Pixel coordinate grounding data
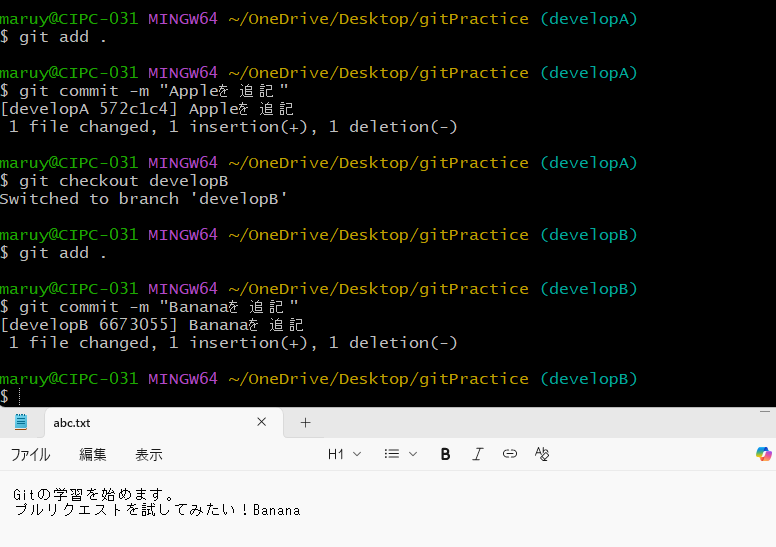Open the list style dropdown arrow
The height and width of the screenshot is (547, 776).
pyautogui.click(x=413, y=454)
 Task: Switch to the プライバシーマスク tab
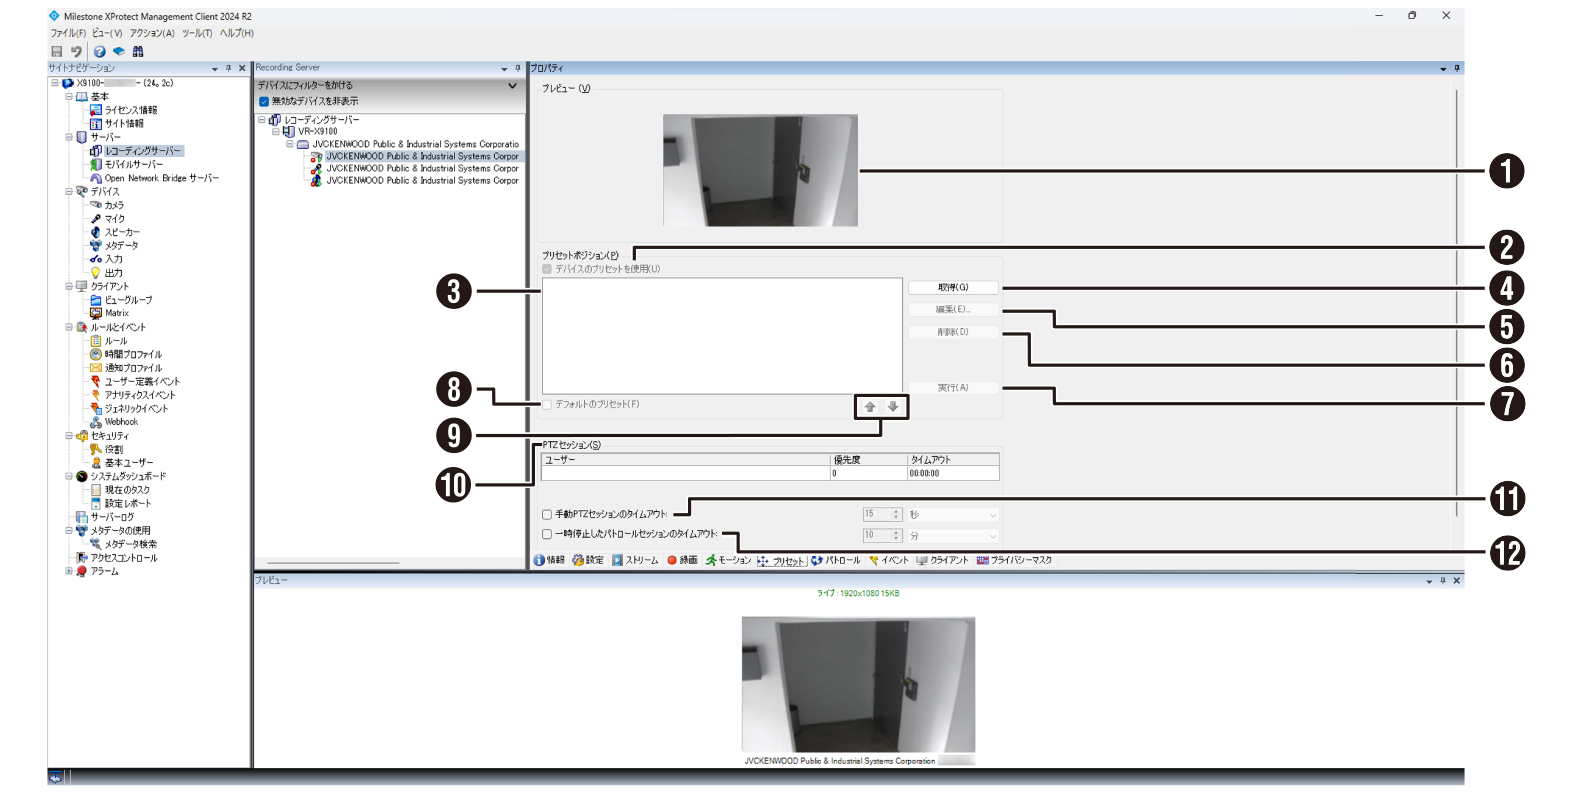coord(1015,561)
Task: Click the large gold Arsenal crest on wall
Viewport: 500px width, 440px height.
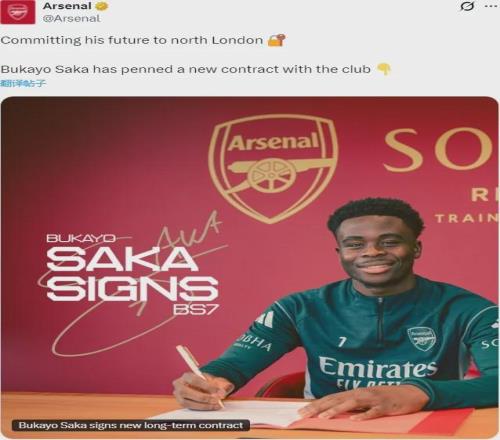Action: pyautogui.click(x=273, y=170)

**EXERCISE BRIEF:**
Leave out each picture and extract the lines from the one containing "Task: Switch to the プライバシーマスク tab" through the end of the records above, inclusive, exactly as they stand.

**FINISHED TASK:**
 Task: Switch to the プライバシーマスク tab
coord(1015,561)
Task: Click the large gold Arsenal crest on wall
Viewport: 500px width, 440px height.
Action: pyautogui.click(x=273, y=170)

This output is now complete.